Hello All,
We have the following situation and got hit by Prometheus OOM issues.
1. Prometheus(2.19) running on K8s with thanos side car.
2. CPU/Memory: 1 core/ 60GB
3. Retention: 1w/75GB
4. Head block with 6 to 7M Active timeseries. Earlier we use to have 200k to 300k but due to some recent change we have hit with this scenario.
Prometheus is continuously getting restarted due to OOM. So far, below are out findings:
1. The compaction is not happening even after tsdb.min-block-duration(2h by default). Sometimes it fails resulting in *.tmp files. Changes to tsdb.min-block-duration and tsdb.max-block-duration is not recommended as we are running Thanos sidecar.
2. The WAL kept growing as the compaction is not happening.
3. Replaying WAL is taking 5 to 10 mins due to frequent restarts and due to large accumulation of events.
4. We have queries from alerting rules running on Prometheus TSDB which are timing out.Theoretically, it looks like the memory mapped chunks from the disk are getting loaded to the memory causing OOM.

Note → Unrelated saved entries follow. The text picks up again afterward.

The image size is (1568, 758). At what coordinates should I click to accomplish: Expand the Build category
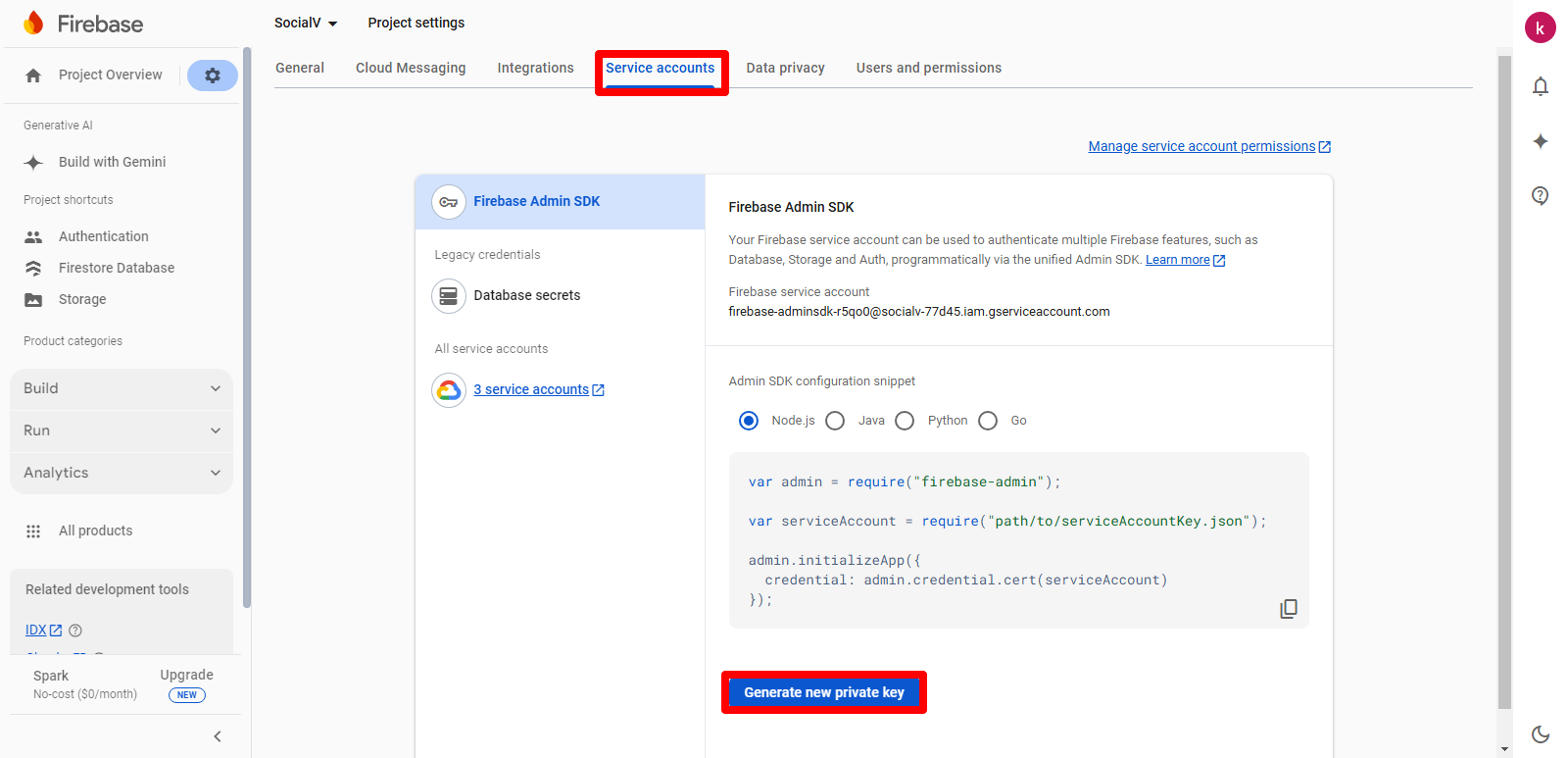(x=122, y=388)
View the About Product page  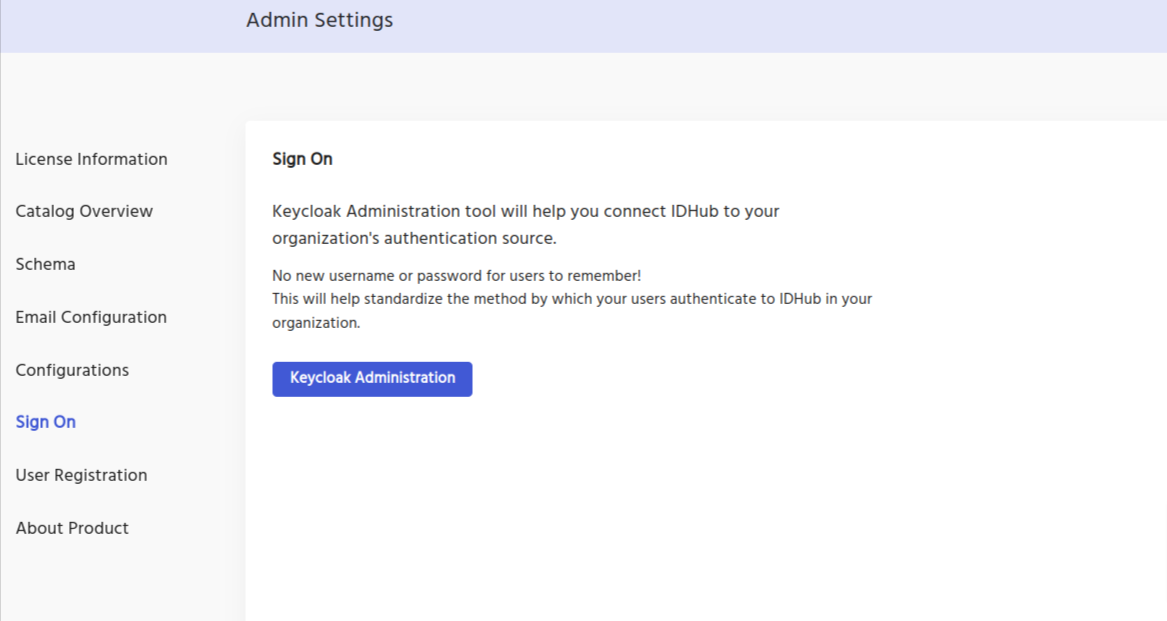72,528

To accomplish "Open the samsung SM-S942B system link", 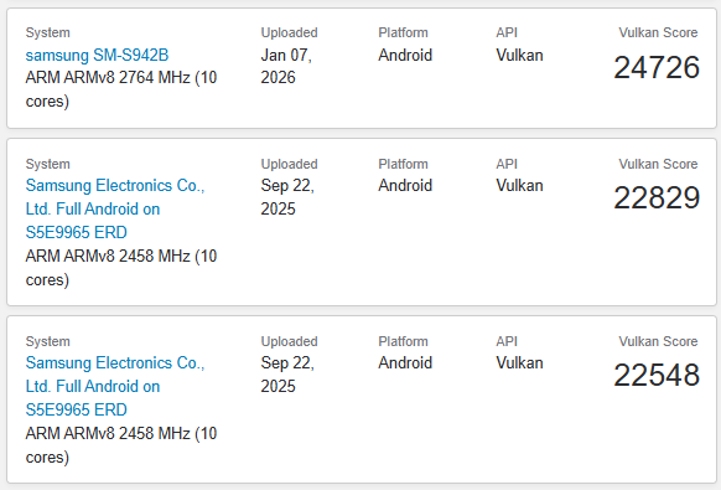I will [x=97, y=55].
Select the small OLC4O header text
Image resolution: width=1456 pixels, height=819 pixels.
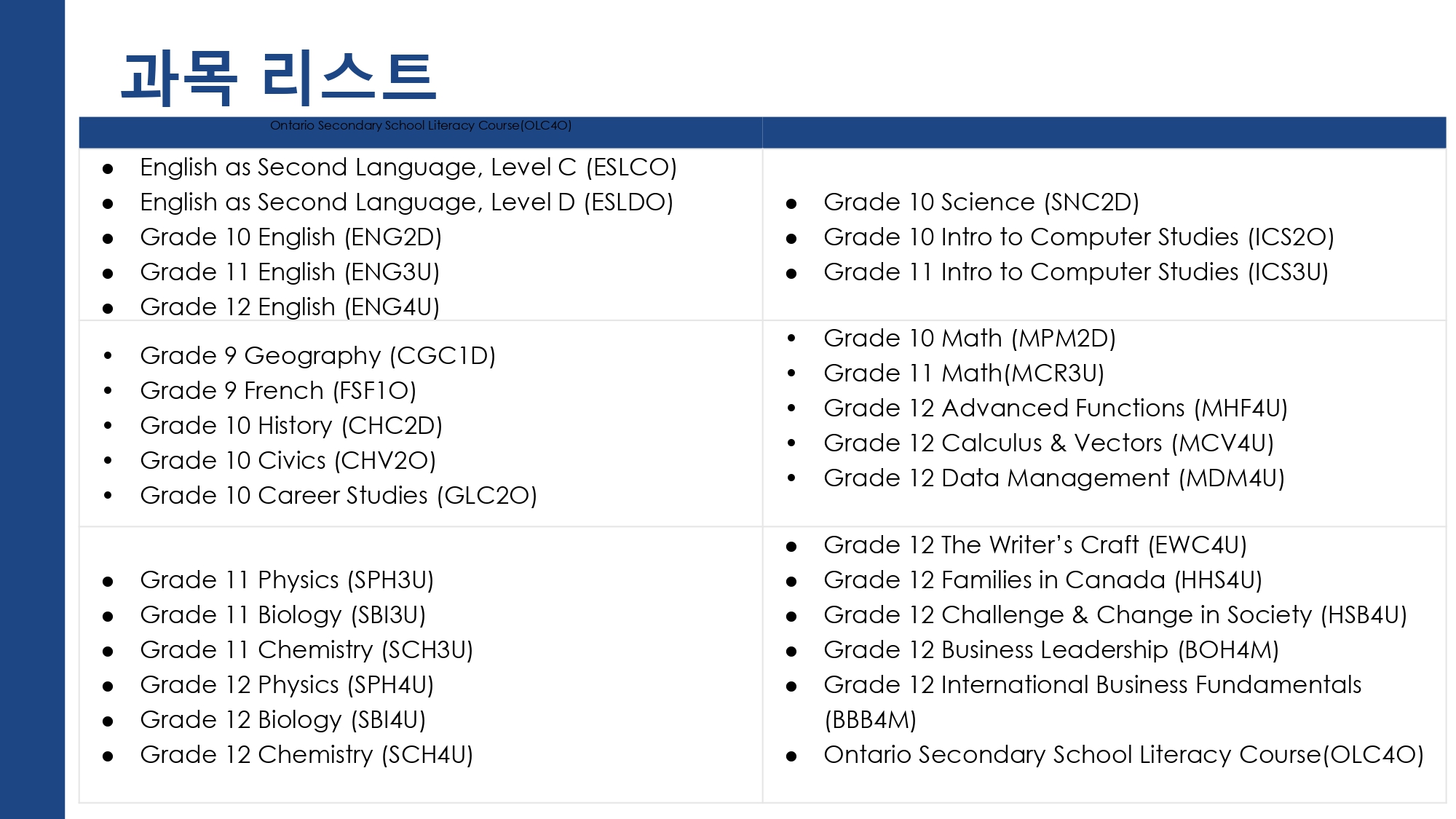coord(421,125)
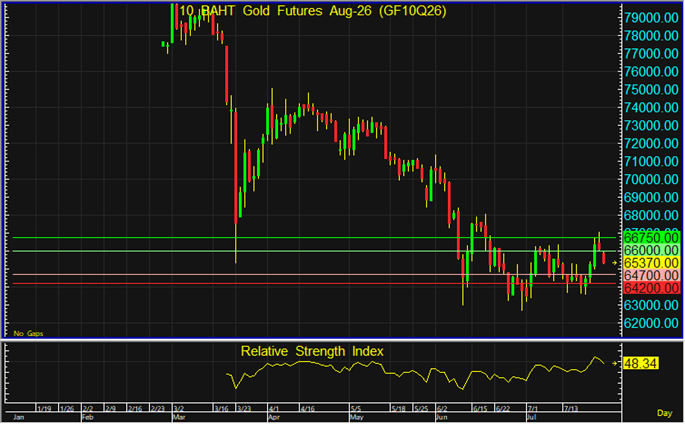Click the 7/13 date marker
This screenshot has height=424, width=685.
571,409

Could you please help me understand with below queries:
1. Since the data is not compacted and converted to TSDB blocks, I believe the alerting rules are running on head block ( which has the memory mapped chunks ) which is in-memory. Initially we have memory set to 30GB and raised it to 60GB. I don't think we have data beyond that limit even with 6M to 7M active timeseries. Why would the memory keep growing causing OOM.(Consider, we are not scraping anything after we have 6 to 7M active timeseries and WAL is stored on the disk).
2. We haven't enabled debug log and atleast there is no traces in the log to understand why the compaction is not happening when the alerting rules are timing out.
The issue resolved after we stopped alerting rules and stopped scraping new metrics.
Please excuse my typos.
Thanks,
Amar